===== Provided data

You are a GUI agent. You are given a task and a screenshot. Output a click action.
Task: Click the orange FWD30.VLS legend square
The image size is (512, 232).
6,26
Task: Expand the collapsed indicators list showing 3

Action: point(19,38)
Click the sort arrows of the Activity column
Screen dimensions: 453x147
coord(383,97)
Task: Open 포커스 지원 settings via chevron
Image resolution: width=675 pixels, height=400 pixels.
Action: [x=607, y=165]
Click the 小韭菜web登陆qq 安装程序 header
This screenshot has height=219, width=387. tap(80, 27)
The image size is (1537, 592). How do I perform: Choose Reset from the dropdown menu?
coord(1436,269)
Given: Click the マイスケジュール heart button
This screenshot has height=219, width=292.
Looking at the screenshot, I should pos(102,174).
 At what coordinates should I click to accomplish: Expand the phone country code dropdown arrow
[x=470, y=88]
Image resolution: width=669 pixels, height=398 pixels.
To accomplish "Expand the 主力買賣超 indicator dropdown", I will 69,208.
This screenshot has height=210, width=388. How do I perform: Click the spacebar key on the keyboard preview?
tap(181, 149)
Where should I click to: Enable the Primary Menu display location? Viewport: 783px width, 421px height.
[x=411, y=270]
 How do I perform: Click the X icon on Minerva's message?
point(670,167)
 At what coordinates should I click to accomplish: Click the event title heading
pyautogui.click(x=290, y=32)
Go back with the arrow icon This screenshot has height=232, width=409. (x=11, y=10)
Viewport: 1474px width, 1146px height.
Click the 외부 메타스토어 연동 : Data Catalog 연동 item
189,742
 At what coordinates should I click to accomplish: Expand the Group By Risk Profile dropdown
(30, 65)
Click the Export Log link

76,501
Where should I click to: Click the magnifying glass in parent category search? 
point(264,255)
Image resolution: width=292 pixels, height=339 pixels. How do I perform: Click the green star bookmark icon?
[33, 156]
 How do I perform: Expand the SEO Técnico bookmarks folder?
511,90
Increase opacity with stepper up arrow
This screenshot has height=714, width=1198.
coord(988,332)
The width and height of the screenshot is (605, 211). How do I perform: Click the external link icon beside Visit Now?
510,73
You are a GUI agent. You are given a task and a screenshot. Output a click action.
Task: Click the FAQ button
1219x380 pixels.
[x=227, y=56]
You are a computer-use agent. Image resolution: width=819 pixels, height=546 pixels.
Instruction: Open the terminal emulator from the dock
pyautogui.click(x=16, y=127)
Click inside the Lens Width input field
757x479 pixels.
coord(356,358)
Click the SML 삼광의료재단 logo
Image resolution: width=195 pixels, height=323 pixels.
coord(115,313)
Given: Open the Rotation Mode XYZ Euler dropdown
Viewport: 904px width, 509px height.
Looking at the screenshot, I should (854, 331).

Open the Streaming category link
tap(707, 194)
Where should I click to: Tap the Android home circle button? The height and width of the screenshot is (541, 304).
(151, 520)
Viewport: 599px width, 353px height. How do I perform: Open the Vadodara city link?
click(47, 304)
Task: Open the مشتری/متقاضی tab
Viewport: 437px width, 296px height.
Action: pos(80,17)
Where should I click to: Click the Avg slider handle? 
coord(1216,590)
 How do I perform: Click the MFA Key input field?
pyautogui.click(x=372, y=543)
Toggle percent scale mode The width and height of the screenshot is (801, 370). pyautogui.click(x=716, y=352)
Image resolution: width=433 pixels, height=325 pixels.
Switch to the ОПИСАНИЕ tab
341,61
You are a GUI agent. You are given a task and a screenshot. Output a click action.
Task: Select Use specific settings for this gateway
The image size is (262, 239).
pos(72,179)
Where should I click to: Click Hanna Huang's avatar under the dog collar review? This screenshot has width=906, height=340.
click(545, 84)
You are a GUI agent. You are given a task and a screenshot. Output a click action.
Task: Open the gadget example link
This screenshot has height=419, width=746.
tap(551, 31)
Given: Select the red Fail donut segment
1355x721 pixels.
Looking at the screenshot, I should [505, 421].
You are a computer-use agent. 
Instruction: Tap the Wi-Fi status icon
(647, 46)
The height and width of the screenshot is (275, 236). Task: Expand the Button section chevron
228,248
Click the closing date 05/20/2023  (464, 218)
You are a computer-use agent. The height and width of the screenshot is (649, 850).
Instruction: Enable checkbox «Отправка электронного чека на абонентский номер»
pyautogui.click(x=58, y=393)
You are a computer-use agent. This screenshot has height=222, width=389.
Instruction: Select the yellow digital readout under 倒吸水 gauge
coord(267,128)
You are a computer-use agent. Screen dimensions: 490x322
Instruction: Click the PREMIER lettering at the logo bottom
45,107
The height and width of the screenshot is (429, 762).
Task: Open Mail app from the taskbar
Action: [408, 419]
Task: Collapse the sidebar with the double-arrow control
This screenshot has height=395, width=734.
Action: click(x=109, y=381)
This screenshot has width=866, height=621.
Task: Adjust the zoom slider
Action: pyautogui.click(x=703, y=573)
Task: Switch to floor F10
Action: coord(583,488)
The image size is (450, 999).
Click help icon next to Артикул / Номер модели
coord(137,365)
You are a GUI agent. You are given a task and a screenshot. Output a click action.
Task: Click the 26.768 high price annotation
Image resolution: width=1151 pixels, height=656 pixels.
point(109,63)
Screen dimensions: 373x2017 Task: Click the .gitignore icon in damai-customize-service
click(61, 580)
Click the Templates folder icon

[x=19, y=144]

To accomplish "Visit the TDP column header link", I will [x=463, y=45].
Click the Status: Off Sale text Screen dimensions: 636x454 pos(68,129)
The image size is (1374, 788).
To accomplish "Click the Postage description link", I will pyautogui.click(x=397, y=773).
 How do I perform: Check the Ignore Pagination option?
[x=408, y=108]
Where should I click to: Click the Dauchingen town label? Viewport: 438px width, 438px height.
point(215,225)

==========

*Set task*: Please reproduce the items above word for word.

*In response*:
You are a GUI agent. You are given a task and a screenshot. Output a click action.
Task: Click the orange FWD30.VLS legend square
The image size is (512, 232).
6,26
Task: Expand the collapsed indicators list showing 3

Action: point(19,38)
Click the sort arrows of the Activity column
Screen dimensions: 453x147
coord(383,97)
Task: Open 포커스 지원 settings via chevron
Image resolution: width=675 pixels, height=400 pixels.
Action: [x=607, y=165]
Click the 小韭菜web登陆qq 安装程序 header
This screenshot has height=219, width=387. tap(80, 27)
The image size is (1537, 592). How do I perform: Choose Reset from the dropdown menu?
coord(1436,269)
Given: Click the マイスケジュール heart button
This screenshot has height=219, width=292.
Looking at the screenshot, I should pos(102,174).
 At what coordinates should I click to accomplish: Expand the phone country code dropdown arrow
[x=470, y=88]
Image resolution: width=669 pixels, height=398 pixels.
To accomplish "Expand the 主力買賣超 indicator dropdown", I will 69,208.
This screenshot has height=210, width=388. How do I perform: Click the spacebar key on the keyboard preview?
tap(181, 149)
Where should I click to: Enable the Primary Menu display location? Viewport: 783px width, 421px height.
[x=411, y=270]
 How do I perform: Click the X icon on Minerva's message?
point(670,167)
 At what coordinates should I click to accomplish: Click the event title heading
pyautogui.click(x=290, y=32)
Go back with the arrow icon This screenshot has height=232, width=409. (x=11, y=10)
Viewport: 1474px width, 1146px height.
Click the 외부 메타스토어 연동 : Data Catalog 연동 item
189,742
 At what coordinates should I click to accomplish: Expand the Group By Risk Profile dropdown
(30, 65)
Click the Export Log link

76,501
Where should I click to: Click the magnifying glass in parent category search? 
point(264,255)
Image resolution: width=292 pixels, height=339 pixels. How do I perform: Click the green star bookmark icon?
[33, 156]
 How do I perform: Expand the SEO Técnico bookmarks folder?
511,90
Increase opacity with stepper up arrow
This screenshot has height=714, width=1198.
coord(988,332)
The width and height of the screenshot is (605, 211). How do I perform: Click the external link icon beside Visit Now?
510,73
You are a GUI agent. You are given a task and a screenshot. Output a click action.
Task: Click the FAQ button
1219x380 pixels.
[x=227, y=56]
You are a computer-use agent. Image resolution: width=819 pixels, height=546 pixels.
Instruction: Open the terminal emulator from the dock
pyautogui.click(x=16, y=127)
Click inside the Lens Width input field
757x479 pixels.
coord(356,358)
Click the SML 삼광의료재단 logo
Image resolution: width=195 pixels, height=323 pixels.
coord(115,313)
Given: Open the Rotation Mode XYZ Euler dropdown
Viewport: 904px width, 509px height.
Looking at the screenshot, I should (854, 331).

Open the Streaming category link
tap(707, 194)
Where should I click to: Tap the Android home circle button? The height and width of the screenshot is (541, 304).
(151, 520)
Viewport: 599px width, 353px height. How do I perform: Open the Vadodara city link?
click(47, 304)
Task: Open the مشتری/متقاضی tab
Viewport: 437px width, 296px height.
Action: pos(80,17)
Where should I click to: Click the Avg slider handle? 
coord(1216,590)
 How do I perform: Click the MFA Key input field?
pyautogui.click(x=372, y=543)
Toggle percent scale mode The width and height of the screenshot is (801, 370). pyautogui.click(x=716, y=352)
Image resolution: width=433 pixels, height=325 pixels.
Switch to the ОПИСАНИЕ tab
341,61
You are a GUI agent. You are given a task and a screenshot. Output a click action.
Task: Select Use specific settings for this gateway
The image size is (262, 239).
pos(72,179)
Where should I click to: Click Hanna Huang's avatar under the dog collar review? This screenshot has width=906, height=340.
click(545, 84)
You are a GUI agent. You are given a task and a screenshot. Output a click action.
Task: Open the gadget example link
This screenshot has height=419, width=746.
tap(551, 31)
Given: Select the red Fail donut segment
1355x721 pixels.
Looking at the screenshot, I should [505, 421].
You are a computer-use agent. 
Instruction: Tap the Wi-Fi status icon
(647, 46)
The height and width of the screenshot is (275, 236). Task: Expand the Button section chevron
228,248
Click the closing date 05/20/2023  (464, 218)
You are a computer-use agent. The height and width of the screenshot is (649, 850).
Instruction: Enable checkbox «Отправка электронного чека на абонентский номер»
pyautogui.click(x=58, y=393)
You are a computer-use agent. This screenshot has height=222, width=389.
Instruction: Select the yellow digital readout under 倒吸水 gauge
coord(267,128)
You are a computer-use agent. Screen dimensions: 490x322
Instruction: Click the PREMIER lettering at the logo bottom
45,107
The height and width of the screenshot is (429, 762).
Task: Open Mail app from the taskbar
Action: [408, 419]
Task: Collapse the sidebar with the double-arrow control
This screenshot has height=395, width=734.
Action: click(x=109, y=381)
This screenshot has width=866, height=621.
Task: Adjust the zoom slider
Action: pyautogui.click(x=703, y=573)
Task: Switch to floor F10
Action: coord(583,488)
The image size is (450, 999).
Click help icon next to Артикул / Номер модели
coord(137,365)
You are a GUI agent. You are given a task and a screenshot. Output a click action.
Task: Click the 26.768 high price annotation
Image resolution: width=1151 pixels, height=656 pixels.
point(109,63)
Screen dimensions: 373x2017 Task: Click the .gitignore icon in damai-customize-service
click(61, 580)
Click the Templates folder icon

[x=19, y=144]

To accomplish "Visit the TDP column header link", I will [x=463, y=45].
Click the Status: Off Sale text Screen dimensions: 636x454 pos(68,129)
The image size is (1374, 788).
To accomplish "Click the Postage description link", I will pyautogui.click(x=397, y=773).
 How do I perform: Check the Ignore Pagination option?
[x=408, y=108]
Where should I click to: Click the Dauchingen town label? Viewport: 438px width, 438px height.
point(215,225)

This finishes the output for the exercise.